Where the line containing "Copy the File" appears, end your copy; everything from the first line of the records below up to and including it must be reproduced exactly.

Input records:

Segment Open

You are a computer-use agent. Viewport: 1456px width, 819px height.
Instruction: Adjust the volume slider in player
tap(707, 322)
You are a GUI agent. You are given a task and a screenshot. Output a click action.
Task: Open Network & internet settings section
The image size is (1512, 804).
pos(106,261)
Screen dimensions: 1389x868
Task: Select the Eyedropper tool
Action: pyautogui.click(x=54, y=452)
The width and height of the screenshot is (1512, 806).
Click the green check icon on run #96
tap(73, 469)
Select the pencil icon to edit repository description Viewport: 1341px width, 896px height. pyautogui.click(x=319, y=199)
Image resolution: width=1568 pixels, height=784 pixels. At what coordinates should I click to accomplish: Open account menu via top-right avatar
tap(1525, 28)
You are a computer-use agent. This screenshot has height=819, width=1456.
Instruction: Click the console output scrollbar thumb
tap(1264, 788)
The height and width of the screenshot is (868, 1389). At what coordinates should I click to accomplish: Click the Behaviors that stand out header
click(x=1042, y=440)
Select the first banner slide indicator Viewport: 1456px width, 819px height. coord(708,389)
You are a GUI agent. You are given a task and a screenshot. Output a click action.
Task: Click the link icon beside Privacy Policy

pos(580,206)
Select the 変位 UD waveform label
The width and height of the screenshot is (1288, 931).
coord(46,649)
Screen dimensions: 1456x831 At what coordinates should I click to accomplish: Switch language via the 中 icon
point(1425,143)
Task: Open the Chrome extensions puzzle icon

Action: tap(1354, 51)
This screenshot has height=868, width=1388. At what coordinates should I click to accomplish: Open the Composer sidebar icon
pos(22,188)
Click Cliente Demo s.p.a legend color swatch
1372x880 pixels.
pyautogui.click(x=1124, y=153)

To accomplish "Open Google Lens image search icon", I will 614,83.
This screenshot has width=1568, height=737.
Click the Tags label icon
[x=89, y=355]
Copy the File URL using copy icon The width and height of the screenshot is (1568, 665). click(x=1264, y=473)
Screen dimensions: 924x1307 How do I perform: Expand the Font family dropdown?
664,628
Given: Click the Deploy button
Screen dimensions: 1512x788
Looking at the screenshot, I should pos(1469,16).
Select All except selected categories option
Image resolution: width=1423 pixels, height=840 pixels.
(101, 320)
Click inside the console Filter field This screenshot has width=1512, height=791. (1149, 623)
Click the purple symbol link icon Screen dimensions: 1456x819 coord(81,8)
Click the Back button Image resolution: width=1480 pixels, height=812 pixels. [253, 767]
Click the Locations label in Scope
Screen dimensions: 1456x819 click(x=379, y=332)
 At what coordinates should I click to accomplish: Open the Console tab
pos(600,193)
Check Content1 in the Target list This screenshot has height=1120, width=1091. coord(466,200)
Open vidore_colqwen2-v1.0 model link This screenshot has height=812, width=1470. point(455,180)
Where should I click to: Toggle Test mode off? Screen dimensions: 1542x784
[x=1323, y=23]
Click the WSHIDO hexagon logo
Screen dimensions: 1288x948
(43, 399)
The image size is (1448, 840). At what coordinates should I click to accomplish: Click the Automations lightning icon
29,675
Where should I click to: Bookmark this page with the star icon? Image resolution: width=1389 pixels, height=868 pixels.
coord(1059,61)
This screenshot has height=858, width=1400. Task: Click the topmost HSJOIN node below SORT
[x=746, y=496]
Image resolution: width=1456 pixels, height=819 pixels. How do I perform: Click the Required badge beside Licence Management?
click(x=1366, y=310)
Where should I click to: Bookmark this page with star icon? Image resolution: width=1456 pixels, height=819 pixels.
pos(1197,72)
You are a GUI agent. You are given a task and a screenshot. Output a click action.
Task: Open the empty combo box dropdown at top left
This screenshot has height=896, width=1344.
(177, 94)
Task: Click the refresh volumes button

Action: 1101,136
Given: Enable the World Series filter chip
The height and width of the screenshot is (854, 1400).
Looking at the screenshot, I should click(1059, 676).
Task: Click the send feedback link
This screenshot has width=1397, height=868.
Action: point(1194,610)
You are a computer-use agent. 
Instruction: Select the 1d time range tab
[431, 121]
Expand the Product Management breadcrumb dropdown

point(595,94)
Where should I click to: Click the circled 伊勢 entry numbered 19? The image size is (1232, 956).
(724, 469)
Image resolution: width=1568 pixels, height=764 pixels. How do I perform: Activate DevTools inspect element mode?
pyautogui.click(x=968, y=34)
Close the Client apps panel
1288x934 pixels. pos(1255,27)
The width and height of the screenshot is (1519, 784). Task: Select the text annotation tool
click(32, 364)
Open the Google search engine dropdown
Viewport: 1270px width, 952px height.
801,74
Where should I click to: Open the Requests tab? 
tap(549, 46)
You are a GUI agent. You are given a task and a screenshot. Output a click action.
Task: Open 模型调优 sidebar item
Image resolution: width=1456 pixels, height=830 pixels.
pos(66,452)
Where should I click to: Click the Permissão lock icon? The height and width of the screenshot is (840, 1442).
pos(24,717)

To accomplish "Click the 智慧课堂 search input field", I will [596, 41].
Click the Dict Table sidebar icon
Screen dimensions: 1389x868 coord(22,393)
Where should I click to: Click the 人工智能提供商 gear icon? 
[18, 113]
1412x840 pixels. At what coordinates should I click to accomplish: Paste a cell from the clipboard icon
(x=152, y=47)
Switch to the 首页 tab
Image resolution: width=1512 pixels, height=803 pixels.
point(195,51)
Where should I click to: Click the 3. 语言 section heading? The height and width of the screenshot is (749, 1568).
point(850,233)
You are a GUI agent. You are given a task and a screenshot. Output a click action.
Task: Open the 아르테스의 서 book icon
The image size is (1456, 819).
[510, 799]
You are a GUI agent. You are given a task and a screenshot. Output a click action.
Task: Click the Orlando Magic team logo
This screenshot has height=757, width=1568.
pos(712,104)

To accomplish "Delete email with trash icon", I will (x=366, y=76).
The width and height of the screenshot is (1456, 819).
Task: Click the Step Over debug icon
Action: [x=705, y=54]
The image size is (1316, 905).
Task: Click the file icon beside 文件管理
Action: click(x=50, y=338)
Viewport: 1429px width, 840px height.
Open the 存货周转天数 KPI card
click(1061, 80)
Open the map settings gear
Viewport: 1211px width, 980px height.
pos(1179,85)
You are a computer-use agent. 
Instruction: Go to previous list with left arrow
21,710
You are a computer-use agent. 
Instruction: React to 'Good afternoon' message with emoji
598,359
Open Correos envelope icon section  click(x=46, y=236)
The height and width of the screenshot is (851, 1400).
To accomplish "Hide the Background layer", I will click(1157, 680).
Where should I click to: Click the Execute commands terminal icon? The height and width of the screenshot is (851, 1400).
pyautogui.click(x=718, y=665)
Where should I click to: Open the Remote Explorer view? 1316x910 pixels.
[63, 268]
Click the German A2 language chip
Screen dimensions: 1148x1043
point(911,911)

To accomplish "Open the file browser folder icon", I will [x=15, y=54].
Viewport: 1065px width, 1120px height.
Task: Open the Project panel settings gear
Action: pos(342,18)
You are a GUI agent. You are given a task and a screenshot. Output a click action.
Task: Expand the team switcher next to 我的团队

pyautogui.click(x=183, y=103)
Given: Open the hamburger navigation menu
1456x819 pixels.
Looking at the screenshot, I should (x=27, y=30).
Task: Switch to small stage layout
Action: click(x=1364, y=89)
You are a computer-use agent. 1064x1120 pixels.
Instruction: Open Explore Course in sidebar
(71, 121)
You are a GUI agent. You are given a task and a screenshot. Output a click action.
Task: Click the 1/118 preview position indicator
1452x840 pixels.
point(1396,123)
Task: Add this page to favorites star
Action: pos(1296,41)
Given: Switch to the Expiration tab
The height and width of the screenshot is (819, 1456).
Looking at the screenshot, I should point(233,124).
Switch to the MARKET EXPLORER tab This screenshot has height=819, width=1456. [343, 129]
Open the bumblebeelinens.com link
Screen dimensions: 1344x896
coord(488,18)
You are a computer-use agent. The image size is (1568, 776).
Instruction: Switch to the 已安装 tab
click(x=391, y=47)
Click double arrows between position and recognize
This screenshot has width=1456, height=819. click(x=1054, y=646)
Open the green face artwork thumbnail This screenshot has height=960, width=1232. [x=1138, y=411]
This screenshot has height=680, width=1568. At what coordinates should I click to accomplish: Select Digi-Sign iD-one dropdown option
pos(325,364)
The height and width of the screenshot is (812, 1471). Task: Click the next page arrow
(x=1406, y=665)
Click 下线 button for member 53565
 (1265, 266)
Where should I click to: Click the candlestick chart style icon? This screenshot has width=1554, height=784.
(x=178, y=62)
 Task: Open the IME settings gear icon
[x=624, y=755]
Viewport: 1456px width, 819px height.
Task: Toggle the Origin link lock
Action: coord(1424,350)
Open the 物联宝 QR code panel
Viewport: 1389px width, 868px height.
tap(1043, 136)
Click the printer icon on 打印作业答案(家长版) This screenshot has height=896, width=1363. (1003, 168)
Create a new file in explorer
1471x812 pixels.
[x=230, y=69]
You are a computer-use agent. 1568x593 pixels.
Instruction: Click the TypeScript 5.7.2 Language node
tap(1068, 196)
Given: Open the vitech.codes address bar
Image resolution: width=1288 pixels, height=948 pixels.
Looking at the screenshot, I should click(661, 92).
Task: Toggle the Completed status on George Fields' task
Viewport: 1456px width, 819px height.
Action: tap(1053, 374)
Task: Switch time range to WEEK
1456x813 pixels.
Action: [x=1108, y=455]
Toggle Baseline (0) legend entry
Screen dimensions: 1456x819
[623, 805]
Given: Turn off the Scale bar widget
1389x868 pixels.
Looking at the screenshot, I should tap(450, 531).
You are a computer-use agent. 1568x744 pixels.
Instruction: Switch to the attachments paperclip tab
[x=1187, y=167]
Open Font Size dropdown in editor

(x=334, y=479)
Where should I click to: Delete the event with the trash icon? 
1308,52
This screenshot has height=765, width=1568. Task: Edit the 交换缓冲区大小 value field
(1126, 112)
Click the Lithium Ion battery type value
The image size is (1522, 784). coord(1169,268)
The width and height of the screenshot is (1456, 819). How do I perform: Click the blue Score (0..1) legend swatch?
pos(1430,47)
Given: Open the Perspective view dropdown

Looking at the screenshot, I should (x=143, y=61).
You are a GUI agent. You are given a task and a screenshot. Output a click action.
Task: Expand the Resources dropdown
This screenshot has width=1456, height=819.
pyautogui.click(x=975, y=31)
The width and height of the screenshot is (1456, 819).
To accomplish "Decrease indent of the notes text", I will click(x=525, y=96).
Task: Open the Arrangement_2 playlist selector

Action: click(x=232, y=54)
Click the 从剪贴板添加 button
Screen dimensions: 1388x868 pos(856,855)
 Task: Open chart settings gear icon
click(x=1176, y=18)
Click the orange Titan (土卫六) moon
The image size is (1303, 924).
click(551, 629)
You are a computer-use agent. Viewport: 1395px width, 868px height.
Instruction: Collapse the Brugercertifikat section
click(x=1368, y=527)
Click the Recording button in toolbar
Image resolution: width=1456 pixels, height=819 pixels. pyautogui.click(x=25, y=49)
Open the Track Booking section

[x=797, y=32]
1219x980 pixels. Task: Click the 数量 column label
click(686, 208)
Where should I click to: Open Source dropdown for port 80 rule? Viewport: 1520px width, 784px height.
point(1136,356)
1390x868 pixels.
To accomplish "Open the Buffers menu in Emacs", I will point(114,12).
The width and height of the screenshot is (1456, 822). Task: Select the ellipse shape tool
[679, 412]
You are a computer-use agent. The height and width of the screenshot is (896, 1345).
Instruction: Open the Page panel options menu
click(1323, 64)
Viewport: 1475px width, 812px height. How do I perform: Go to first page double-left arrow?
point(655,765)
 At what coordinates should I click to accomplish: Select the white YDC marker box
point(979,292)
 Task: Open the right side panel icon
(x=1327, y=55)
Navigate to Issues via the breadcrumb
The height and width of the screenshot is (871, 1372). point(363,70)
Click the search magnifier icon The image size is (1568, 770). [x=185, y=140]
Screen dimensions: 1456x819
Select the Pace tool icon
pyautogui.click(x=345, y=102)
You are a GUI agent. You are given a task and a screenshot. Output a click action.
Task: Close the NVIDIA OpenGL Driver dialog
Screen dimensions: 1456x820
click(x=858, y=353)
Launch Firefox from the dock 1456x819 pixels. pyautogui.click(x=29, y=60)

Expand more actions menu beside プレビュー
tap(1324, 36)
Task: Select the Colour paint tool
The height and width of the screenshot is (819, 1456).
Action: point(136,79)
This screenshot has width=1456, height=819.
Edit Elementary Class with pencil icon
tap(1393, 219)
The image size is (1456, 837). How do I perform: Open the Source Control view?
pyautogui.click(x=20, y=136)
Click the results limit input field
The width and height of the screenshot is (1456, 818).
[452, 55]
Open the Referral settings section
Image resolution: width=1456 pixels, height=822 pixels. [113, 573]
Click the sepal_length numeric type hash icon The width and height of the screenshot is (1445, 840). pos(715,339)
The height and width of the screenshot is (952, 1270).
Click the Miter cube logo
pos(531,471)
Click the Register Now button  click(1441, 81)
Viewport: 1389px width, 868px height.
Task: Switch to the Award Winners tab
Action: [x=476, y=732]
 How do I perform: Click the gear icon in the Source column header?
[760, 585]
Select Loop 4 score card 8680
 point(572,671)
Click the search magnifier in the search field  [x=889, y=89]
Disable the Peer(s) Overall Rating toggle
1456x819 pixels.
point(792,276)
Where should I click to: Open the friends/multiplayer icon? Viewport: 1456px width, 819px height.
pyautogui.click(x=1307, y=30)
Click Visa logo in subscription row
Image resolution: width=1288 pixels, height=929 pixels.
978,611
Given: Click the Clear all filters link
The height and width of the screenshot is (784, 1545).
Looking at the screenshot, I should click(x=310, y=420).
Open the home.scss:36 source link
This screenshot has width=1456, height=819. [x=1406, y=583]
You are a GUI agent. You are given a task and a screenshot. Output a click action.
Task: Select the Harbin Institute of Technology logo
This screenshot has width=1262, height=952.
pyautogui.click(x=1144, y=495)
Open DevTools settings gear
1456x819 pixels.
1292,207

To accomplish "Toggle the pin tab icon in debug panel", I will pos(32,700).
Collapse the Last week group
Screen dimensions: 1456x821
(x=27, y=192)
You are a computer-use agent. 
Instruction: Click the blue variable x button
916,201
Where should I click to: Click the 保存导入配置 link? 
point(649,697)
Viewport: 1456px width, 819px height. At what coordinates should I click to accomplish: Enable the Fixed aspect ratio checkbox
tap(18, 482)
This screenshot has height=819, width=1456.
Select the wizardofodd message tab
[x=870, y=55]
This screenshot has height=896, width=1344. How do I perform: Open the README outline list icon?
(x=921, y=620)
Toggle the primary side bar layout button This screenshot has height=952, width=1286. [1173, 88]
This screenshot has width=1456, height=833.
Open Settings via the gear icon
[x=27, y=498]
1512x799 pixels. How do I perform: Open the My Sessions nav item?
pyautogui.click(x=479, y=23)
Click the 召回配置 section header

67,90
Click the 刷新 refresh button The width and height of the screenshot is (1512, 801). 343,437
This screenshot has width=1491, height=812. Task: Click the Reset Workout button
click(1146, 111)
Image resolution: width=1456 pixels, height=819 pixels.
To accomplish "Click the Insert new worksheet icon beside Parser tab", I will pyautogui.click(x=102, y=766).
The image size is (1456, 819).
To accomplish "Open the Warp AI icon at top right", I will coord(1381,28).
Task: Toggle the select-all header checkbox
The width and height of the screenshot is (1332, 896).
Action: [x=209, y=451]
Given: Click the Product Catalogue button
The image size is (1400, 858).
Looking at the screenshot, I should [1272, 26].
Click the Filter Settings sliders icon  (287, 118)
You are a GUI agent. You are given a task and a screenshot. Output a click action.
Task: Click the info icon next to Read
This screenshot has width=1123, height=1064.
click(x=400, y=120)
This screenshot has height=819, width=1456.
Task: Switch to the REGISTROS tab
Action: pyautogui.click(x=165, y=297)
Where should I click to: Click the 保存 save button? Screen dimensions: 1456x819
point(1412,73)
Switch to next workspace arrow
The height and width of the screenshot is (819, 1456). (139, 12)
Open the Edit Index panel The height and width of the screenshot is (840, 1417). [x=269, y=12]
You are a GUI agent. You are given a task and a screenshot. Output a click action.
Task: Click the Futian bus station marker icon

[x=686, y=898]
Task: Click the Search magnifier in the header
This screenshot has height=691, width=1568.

Segment Closed

Exercise solution:
You are a computer-use agent. Viewport: 1456px width, 819px height.
Instruction: Adjust the volume slider in player
tap(707, 322)
You are a GUI agent. You are given a task and a screenshot. Output a click action.
Task: Open Network & internet settings section
The image size is (1512, 804).
pos(106,261)
Screen dimensions: 1389x868
Task: Select the Eyedropper tool
Action: pyautogui.click(x=54, y=452)
The width and height of the screenshot is (1512, 806).
Click the green check icon on run #96
tap(73, 469)
Select the pencil icon to edit repository description Viewport: 1341px width, 896px height. pyautogui.click(x=319, y=199)
Image resolution: width=1568 pixels, height=784 pixels. At what coordinates should I click to accomplish: Open account menu via top-right avatar
tap(1525, 28)
You are a computer-use agent. This screenshot has height=819, width=1456.
Instruction: Click the console output scrollbar thumb
tap(1264, 788)
The height and width of the screenshot is (868, 1389). At what coordinates should I click to accomplish: Click the Behaviors that stand out header
click(x=1042, y=440)
Select the first banner slide indicator Viewport: 1456px width, 819px height. coord(708,389)
You are a GUI agent. You are given a task and a screenshot. Output a click action.
Task: Click the link icon beside Privacy Policy

pos(580,206)
Select the 変位 UD waveform label
The width and height of the screenshot is (1288, 931).
coord(46,649)
Screen dimensions: 1456x831 At what coordinates should I click to accomplish: Switch language via the 中 icon
point(1425,143)
Task: Open the Chrome extensions puzzle icon

Action: tap(1354, 51)
This screenshot has height=868, width=1388. At what coordinates should I click to accomplish: Open the Composer sidebar icon
pos(22,188)
Click Cliente Demo s.p.a legend color swatch
1372x880 pixels.
pyautogui.click(x=1124, y=153)

To accomplish "Open Google Lens image search icon", I will 614,83.
This screenshot has width=1568, height=737.
Click the Tags label icon
[x=89, y=355]
Copy the File URL using copy icon The width and height of the screenshot is (1568, 665). click(x=1264, y=473)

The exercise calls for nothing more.